Word and element location rows

------------------------------------------------------------

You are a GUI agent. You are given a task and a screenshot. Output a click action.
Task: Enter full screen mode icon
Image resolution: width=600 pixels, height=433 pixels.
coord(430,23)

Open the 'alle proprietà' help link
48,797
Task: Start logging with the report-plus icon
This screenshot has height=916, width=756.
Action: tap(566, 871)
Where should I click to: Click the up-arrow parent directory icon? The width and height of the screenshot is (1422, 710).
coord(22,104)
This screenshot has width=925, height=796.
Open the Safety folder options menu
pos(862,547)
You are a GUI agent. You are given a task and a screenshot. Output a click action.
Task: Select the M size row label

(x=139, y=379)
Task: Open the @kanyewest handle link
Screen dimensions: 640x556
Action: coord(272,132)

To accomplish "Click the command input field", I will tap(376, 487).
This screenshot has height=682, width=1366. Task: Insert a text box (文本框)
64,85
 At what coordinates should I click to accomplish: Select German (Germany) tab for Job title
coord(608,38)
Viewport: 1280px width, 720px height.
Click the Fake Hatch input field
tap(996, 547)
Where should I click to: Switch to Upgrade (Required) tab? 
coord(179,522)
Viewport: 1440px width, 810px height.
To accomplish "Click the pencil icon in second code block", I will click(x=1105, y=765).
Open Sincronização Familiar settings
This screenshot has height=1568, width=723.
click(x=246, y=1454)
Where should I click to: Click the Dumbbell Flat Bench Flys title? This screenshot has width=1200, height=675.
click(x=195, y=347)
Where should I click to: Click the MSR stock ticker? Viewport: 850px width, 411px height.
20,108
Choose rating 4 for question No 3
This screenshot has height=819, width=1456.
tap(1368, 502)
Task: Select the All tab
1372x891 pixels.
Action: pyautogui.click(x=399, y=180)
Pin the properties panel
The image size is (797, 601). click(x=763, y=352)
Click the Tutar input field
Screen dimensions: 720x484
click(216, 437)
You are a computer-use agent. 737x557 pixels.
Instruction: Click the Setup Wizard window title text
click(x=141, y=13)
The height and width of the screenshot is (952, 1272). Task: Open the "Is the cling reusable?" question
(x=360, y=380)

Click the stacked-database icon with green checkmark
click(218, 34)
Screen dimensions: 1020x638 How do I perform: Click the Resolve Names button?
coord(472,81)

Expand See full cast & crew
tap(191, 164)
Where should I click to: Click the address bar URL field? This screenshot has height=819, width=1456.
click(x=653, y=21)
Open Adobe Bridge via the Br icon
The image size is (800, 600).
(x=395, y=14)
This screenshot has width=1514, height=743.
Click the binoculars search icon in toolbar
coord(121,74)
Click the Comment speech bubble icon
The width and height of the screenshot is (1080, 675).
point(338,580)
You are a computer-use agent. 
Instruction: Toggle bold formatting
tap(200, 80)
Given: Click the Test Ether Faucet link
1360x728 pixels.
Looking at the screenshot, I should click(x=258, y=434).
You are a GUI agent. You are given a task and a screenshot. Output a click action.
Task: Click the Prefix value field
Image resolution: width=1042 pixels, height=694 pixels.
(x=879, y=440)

------------------------------------------------------------

Could you revise all the rows above, replacing every "Where should I click to" with "Where do I click to" and leaving everything else unchanged?

Expected answer:
You are a GUI agent. You are given a task and a screenshot. Output a click action.
Task: Enter full screen mode icon
Image resolution: width=600 pixels, height=433 pixels.
coord(430,23)

Open the 'alle proprietà' help link
48,797
Task: Start logging with the report-plus icon
This screenshot has height=916, width=756.
Action: tap(566, 871)
Where do I click to: Click the up-arrow parent directory icon? The width and height of the screenshot is (1422, 710).
coord(22,104)
This screenshot has width=925, height=796.
Open the Safety folder options menu
pos(862,547)
You are a GUI agent. You are given a task and a screenshot. Output a click action.
Task: Select the M size row label

(x=139, y=379)
Task: Open the @kanyewest handle link
Screen dimensions: 640x556
Action: coord(272,132)

To accomplish "Click the command input field", I will tap(376, 487).
This screenshot has height=682, width=1366. Task: Insert a text box (文本框)
64,85
 At what coordinates should I click to accomplish: Select German (Germany) tab for Job title
coord(608,38)
Viewport: 1280px width, 720px height.
Click the Fake Hatch input field
tap(996, 547)
Where do I click to: Switch to Upgrade (Required) tab? 
coord(179,522)
Viewport: 1440px width, 810px height.
To accomplish "Click the pencil icon in second code block", I will click(x=1105, y=765).
Open Sincronização Familiar settings
This screenshot has height=1568, width=723.
click(x=246, y=1454)
Where do I click to: Click the Dumbbell Flat Bench Flys title? This screenshot has width=1200, height=675.
click(x=195, y=347)
Where do I click to: Click the MSR stock ticker? Viewport: 850px width, 411px height.
20,108
Choose rating 4 for question No 3
This screenshot has height=819, width=1456.
tap(1368, 502)
Task: Select the All tab
1372x891 pixels.
Action: pyautogui.click(x=399, y=180)
Pin the properties panel
The image size is (797, 601). click(x=763, y=352)
Click the Tutar input field
Screen dimensions: 720x484
click(216, 437)
You are a computer-use agent. 737x557 pixels.
Instruction: Click the Setup Wizard window title text
click(x=141, y=13)
The height and width of the screenshot is (952, 1272). Task: Open the "Is the cling reusable?" question
(x=360, y=380)

Click the stacked-database icon with green checkmark
click(218, 34)
Screen dimensions: 1020x638 How do I perform: Click the Resolve Names button?
coord(472,81)

Expand See full cast & crew
tap(191, 164)
Where do I click to: Click the address bar URL field? This screenshot has height=819, width=1456.
click(x=653, y=21)
Open Adobe Bridge via the Br icon
The image size is (800, 600).
(x=395, y=14)
This screenshot has width=1514, height=743.
Click the binoculars search icon in toolbar
coord(121,74)
Click the Comment speech bubble icon
The width and height of the screenshot is (1080, 675).
point(338,580)
You are a computer-use agent. 
Instruction: Toggle bold formatting
tap(200, 80)
Given: Click the Test Ether Faucet link
1360x728 pixels.
Looking at the screenshot, I should click(x=258, y=434).
You are a GUI agent. You are given a task and a screenshot. Output a click action.
Task: Click the Prefix value field
Image resolution: width=1042 pixels, height=694 pixels.
(x=879, y=440)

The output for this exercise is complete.